Task requirements >> Each line from the top of the listing through the one holding "Task: Click the 28.7 h overtime value" should be restated word for word, with nothing added and no pictures.

Information given >>
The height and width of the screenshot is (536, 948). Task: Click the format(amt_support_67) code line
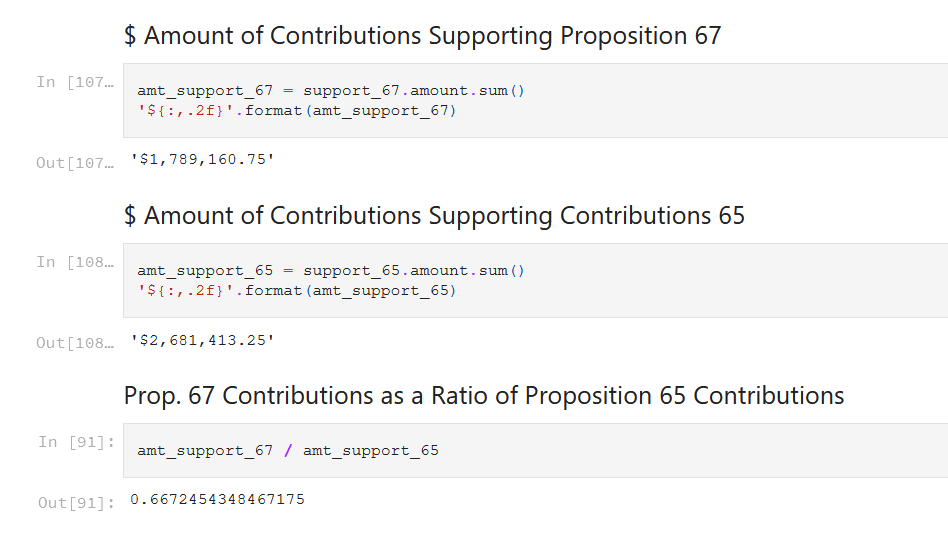point(297,110)
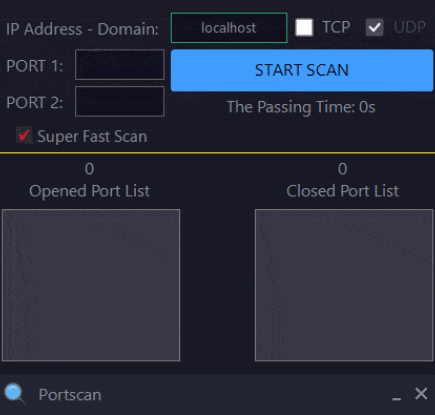Click the Portscan title text
435x415 pixels.
(x=70, y=395)
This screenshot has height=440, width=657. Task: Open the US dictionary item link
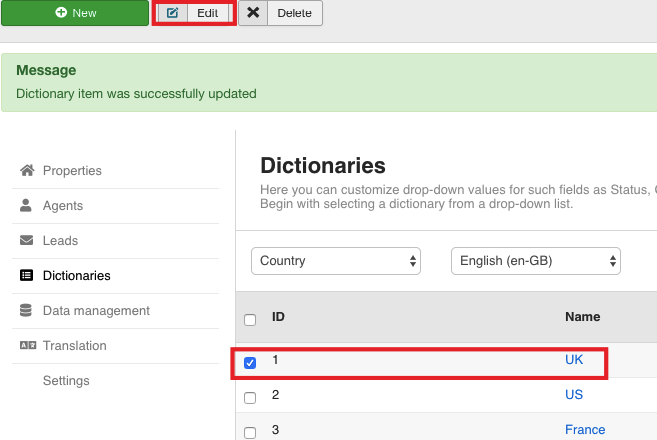(574, 396)
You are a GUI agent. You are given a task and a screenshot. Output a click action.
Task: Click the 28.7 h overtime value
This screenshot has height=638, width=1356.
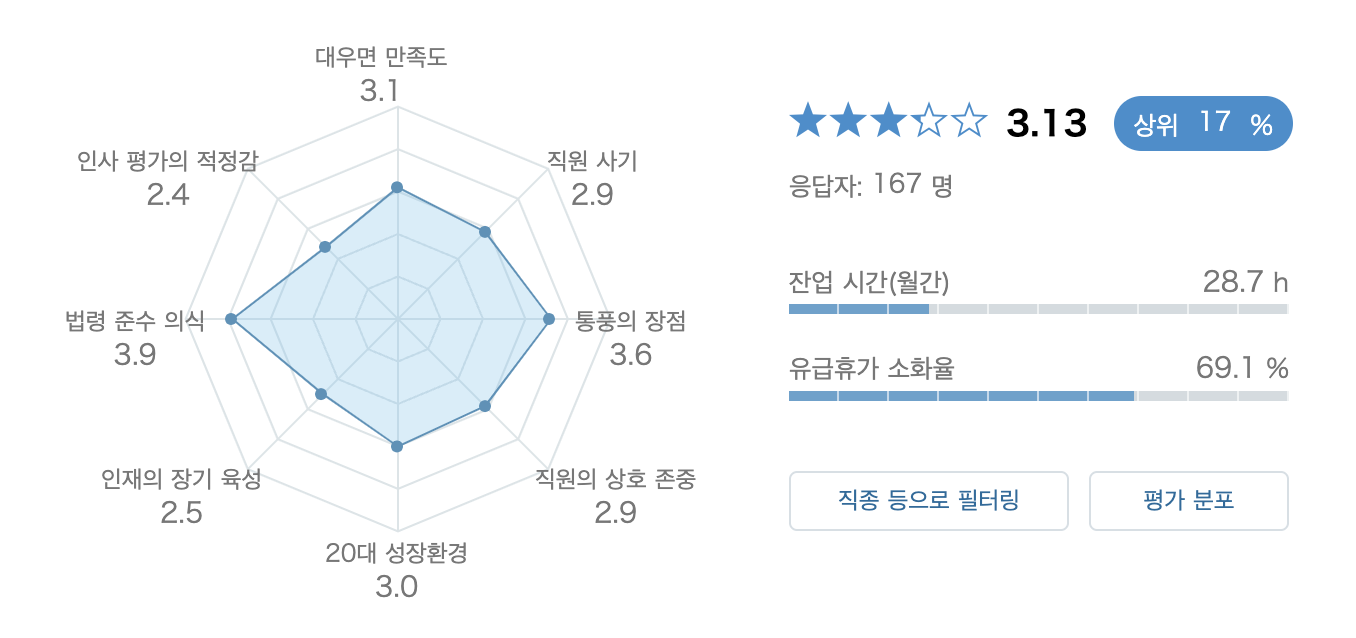pyautogui.click(x=1245, y=281)
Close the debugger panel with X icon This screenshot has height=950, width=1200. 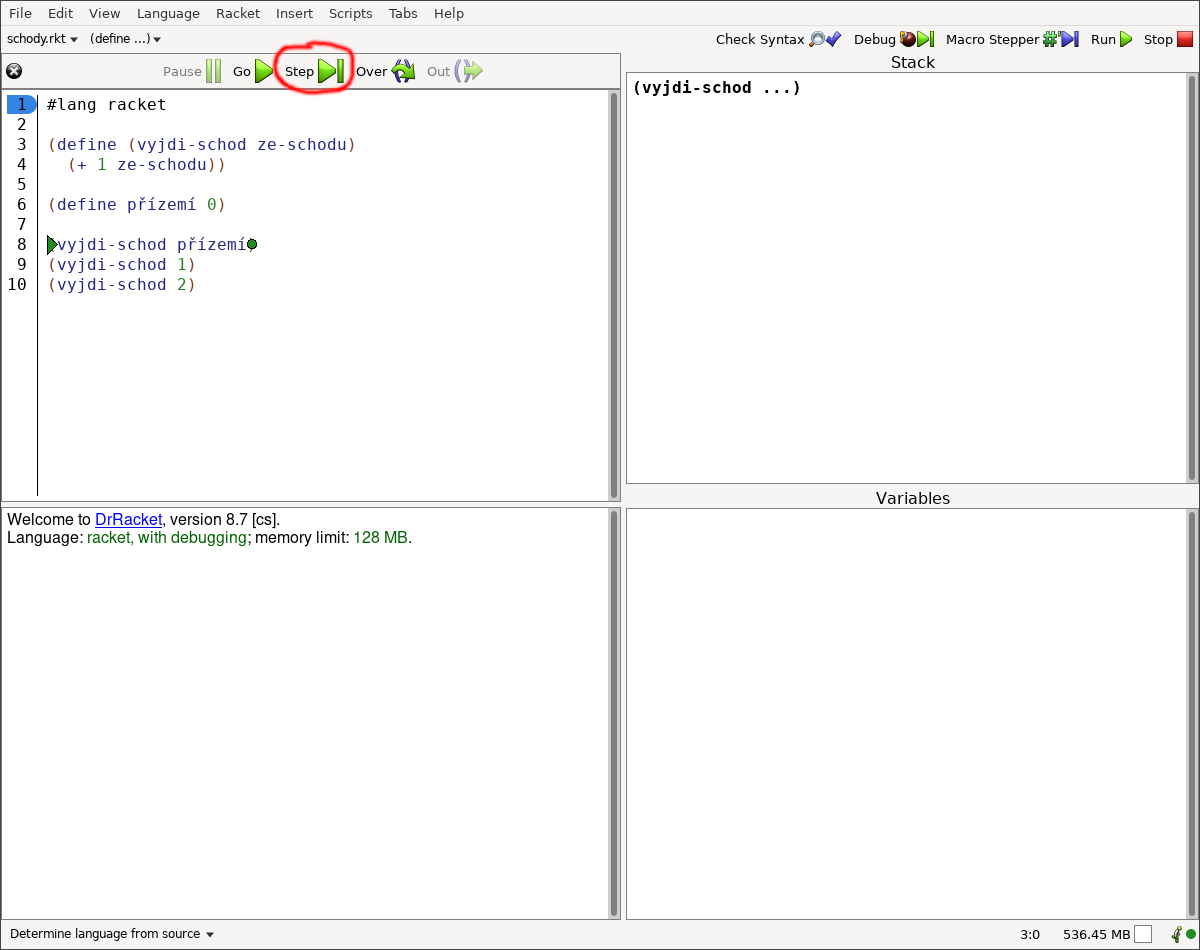14,71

Output for this exercise >>
The height and width of the screenshot is (536, 948). Task: Click the format(amt_support_67) code line
point(297,110)
Click the Portscan title text
435x415 pixels.
(x=70, y=395)
This screenshot has height=440, width=657. Task: Open the US dictionary item link
(574, 396)
You are a GUI agent. You are given a task and a screenshot. Output a click action.
Task: Click the 28.7 h overtime value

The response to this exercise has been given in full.